• _Reading passage_:
==========

From the perspective of our research, this complexity holds particular significance. Primarily, freedom of contract is constrained by imperative norms, public order, and good customs. Consequently, the public law framework governing the protection of personal data also serves as the boundary within which freedom of contract operates. Moreover, given that personal rights are non-transferable, and by extension, personal data as an objectified expression of these rights are not in circulation, a question arises regarding the treatment of such data in the context of a contract for the supply of digital services or content in accordance with Directive 2019/770.

Furthermore, the potential inclusion of personal data in a contract for the delivery of digital content and services brings forth another issue—one that may not seem controversial at first glance, namely the issue of contractual capacity.


Legal capacity of minors


Directive 2019/770 does not establish specific provisions concerning the legal capacity required to enter into such contracts. Instead, the general rules of contract law as defined by the national legislator are applicable to these matters. For the purpose of further analysis, we will focus on the rules typically found in traditional legal systems.

As a general rule, full legal capacity is acquired upon reaching the age of majority. However, minors, depending on their age, may also enter into certain legal transactions. These transactions are usually of low value, gratuitous, or do not create either rights or obligations. The mere fact that a contract a minor wishes to conclude is classified as a low-value transaction, a charitable act, or a neutral transaction does not, by itself, ensure its validity in terms of legal capacity.

==========

• _Task details_:
In the passage on contract law and personal data, when is full legal capacity acquired as a general rule?

• _Entries supplied_:
==========

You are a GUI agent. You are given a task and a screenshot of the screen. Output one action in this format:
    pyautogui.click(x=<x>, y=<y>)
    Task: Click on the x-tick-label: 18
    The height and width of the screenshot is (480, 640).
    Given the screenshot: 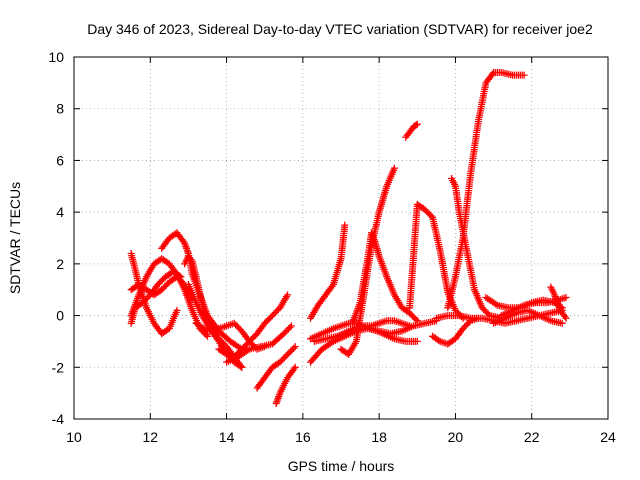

==========

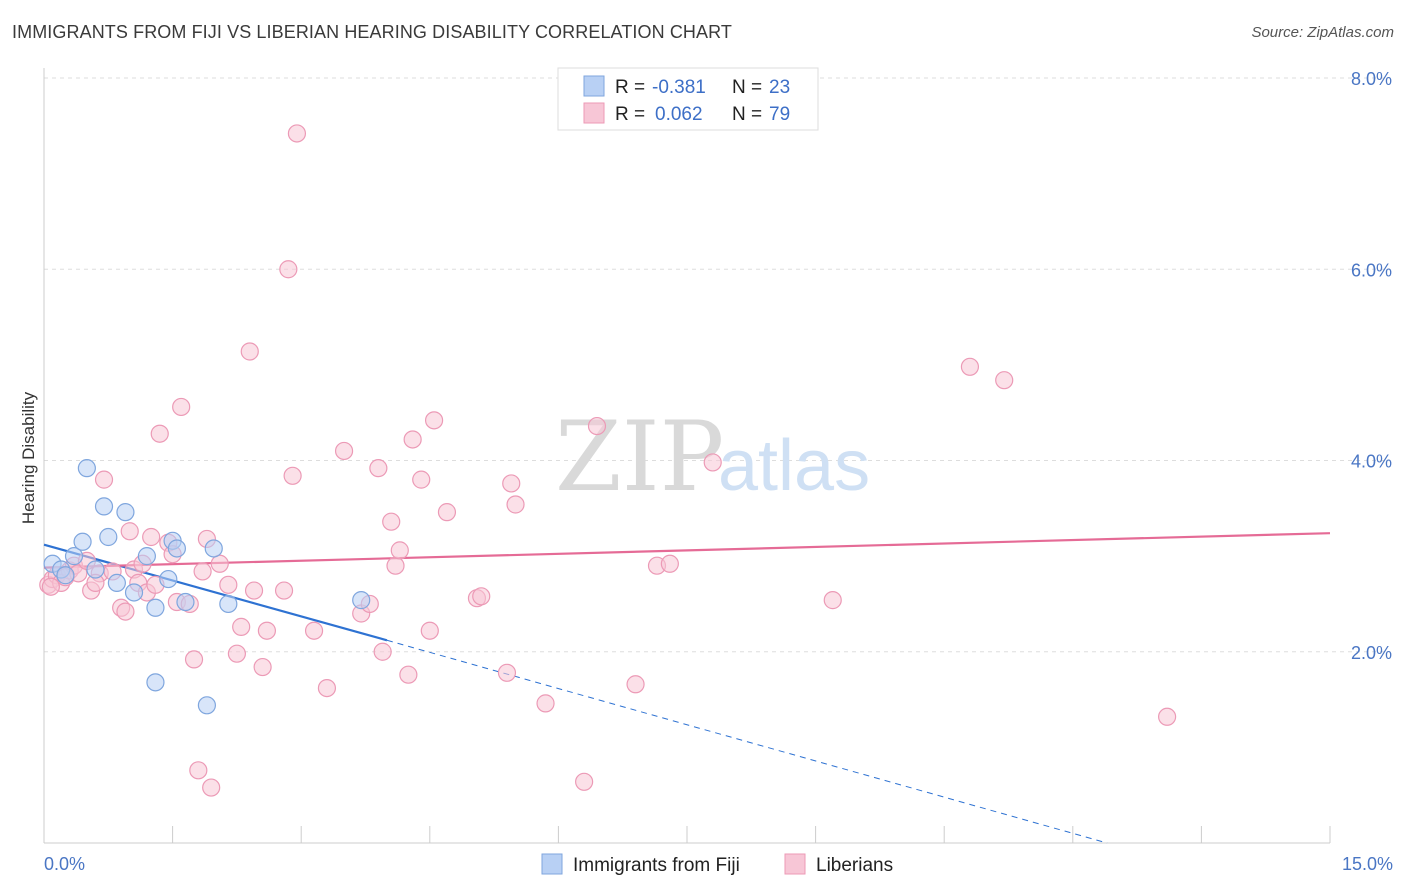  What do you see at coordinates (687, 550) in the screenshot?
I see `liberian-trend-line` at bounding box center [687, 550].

==========

• _Exercise response_:
Full legal capacity is acquired upon reaching the age of majority.